The projected surge in taxes on goods and services will further exacerbate the imbalance in the contribution of indirect taxes, pushing the indirect to direct tax ratio from 67% in 2023 to 72% in 2024. In contrast to the longstanding recommendation to broaden the direct tax base, the 2024 Budget prioritises expanding the indirect tax net, deviating from the conventional wisdom that advocates for widening the direct tax base. This shift will inevitably lead to higher production costs and erode Sri Lanka’s external competitiveness. The resulting decline in export revenues which already declined 10% Jan-Oct this year, could aggravate the country’s foreign debt crisis, especially if foreign debt repayments commence from 2024 onwards, leading to a second debt default. 

Tax evasion, foreign debt fraud and cost of tax holidays dwarf the bond scam

The 2024 Budget blatantly ignores the rampant tax evasion plaguing the country and fails to address the alleged foreign debt fraud amounting to a staggering Rs. 5.5 trillion or $ 41.1 billion between 2006 and 2021, as meticulously documented in the Auditor General’s Department’s 2021 Annual Report, Table 12, page 114. The IMF, in its Governance Diagnostic of September 2023, further corroborates these findings, asserting that the misappropriated debt has been skilfully stashed offshore by the perpetrators. Despite this compelling evidence, the government remains apathetic, taking no action to legally prosecute those involved or recover these stolen funds. Furthermore, the 2024 Budget makes no attempt to phase out the perpetual tax breaks granted to BOI firms.
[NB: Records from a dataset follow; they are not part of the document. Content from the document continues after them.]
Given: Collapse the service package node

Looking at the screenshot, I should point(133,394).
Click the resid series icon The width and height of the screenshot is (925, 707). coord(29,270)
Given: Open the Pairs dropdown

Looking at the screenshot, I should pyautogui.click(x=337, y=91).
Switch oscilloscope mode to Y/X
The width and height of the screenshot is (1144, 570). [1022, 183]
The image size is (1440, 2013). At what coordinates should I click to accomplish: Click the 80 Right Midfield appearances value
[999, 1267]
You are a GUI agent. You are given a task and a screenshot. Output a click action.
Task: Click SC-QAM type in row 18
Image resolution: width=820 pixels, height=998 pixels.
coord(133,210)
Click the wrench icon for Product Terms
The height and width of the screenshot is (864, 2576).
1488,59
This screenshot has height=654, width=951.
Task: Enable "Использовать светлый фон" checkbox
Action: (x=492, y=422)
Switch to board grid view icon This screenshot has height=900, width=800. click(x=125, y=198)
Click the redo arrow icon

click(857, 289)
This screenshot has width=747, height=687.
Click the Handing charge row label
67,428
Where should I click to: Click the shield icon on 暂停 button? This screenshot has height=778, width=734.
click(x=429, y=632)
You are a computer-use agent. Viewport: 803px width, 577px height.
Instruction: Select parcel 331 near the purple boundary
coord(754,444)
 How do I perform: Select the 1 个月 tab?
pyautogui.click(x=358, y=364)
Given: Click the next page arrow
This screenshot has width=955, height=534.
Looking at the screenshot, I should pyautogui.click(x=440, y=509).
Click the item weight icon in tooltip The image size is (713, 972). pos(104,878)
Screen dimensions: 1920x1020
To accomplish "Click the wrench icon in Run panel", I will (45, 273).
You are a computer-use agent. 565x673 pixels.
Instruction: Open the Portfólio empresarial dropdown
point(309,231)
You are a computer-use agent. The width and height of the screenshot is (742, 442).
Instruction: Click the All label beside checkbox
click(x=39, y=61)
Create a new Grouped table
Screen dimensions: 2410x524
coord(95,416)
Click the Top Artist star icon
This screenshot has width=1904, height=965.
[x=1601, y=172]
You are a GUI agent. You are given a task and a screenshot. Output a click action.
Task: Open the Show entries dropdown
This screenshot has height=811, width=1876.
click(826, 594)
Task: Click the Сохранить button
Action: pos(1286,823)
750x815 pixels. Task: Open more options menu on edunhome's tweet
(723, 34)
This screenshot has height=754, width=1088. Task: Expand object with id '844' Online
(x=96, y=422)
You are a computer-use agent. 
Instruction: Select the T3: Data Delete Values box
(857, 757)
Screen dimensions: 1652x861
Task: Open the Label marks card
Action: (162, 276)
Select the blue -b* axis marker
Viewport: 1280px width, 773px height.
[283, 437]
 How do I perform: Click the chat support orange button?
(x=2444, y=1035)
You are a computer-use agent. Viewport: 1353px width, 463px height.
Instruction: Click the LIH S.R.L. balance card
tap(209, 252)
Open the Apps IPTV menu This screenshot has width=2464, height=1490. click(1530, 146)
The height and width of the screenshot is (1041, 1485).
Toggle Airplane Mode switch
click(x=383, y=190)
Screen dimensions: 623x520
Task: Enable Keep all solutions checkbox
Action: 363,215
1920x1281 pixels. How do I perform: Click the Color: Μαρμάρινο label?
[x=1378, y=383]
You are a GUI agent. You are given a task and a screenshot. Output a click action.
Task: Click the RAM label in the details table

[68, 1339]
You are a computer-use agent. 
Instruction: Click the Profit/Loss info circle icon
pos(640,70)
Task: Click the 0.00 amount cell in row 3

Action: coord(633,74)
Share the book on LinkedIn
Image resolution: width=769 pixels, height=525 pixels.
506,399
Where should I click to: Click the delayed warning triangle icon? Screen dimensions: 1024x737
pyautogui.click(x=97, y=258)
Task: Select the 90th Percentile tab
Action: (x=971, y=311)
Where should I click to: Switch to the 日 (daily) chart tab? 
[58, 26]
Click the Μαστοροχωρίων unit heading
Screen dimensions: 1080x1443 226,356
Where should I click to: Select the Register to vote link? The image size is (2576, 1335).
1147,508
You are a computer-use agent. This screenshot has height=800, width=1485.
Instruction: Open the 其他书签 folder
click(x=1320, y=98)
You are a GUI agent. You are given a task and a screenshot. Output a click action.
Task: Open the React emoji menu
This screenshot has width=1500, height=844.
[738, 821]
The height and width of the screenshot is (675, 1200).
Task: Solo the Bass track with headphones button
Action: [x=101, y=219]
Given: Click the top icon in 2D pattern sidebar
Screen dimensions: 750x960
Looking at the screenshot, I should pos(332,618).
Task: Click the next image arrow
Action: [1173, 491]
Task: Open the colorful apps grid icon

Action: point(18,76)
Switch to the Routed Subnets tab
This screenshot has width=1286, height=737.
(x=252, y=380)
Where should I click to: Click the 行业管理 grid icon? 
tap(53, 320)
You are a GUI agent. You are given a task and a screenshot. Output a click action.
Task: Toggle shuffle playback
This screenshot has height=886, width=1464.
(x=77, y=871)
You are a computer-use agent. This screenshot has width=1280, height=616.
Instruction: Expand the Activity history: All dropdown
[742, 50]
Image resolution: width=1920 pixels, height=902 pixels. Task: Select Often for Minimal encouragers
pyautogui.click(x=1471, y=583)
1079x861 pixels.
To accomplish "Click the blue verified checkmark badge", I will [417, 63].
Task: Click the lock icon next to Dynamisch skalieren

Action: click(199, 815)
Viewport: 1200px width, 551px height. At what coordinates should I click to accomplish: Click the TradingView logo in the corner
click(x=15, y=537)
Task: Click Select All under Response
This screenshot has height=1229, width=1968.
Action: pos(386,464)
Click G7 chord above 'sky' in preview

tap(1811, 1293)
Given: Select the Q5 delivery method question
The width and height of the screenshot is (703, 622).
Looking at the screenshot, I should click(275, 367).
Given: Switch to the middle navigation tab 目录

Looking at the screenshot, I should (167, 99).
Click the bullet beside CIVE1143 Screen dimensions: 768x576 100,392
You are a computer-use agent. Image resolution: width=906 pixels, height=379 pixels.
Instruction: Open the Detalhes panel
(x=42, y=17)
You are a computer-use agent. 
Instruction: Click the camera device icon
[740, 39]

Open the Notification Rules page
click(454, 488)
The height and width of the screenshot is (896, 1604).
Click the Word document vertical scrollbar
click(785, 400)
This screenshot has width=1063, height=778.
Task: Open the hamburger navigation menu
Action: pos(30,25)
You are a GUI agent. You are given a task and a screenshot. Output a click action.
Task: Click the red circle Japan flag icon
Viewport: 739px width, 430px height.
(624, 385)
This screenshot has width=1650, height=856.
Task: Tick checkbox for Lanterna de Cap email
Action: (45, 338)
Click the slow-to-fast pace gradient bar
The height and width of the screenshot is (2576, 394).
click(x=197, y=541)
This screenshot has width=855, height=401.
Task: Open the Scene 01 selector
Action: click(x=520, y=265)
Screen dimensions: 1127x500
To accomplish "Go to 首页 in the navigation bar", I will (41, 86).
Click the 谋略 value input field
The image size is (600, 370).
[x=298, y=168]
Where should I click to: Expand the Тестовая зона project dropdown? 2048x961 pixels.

These glaring omissions paint a clear picture of the Government’s deliberate disregard for the IMF’s recommendations on taxation, prioritising the interests of the unproductive rentier elite they represent. 

It is worth noting that the infamous bond scam, in which the incumbent president played a pivotal role, is estimated to have cost the Government approximately Rs. 12 billion. This incident sparked widespread public outrage, with opposition parties mobilising thousands of protestors to surround the Central Bank, demanding accountability. However, tax evasion continues to run rampant, with the Inland Revenue Department estimating that the current outstanding amount exceeds Rs. 944 billion (excluding its present value). This dwarfs the losses incurred from the bond scam by a staggering 78 times. Yet, despite this alarming reality, opposition parties appear to turn a blind eye when the perpetrators are the powerful business elite, in its totality.

Conclusion

In essence, Sri Lanka’s economic revival hinges on a fundamental shift in policy, one that prioritises State-led industrialisation to address market failures. This shift should maximise positive externalities, address indivisibilities and pursue dynamic comparative advantages. Since comparative advantage is inherently shaped by past technological advancements, which in turn influence contemporary scientific progress, specialisation based on current comparative advantages under free trade like labour-intensive garments and apparels, electronics assembly, plantation crops, etc. hinder the expansion of science, labour productivity and ultimately, economic prosperity. The policy framework must therefore foster job creation in sectors that align with scientific advancement. It enables the endogenous strengthening of social safety nets and also the advancement of essential public services like health and education. In light of this, the principal demand of the public must be the immediate resignation of the unmandated and undemocratic Ranil-Rajapaksa regime, calling for fresh elections to preserve democracy and public interest.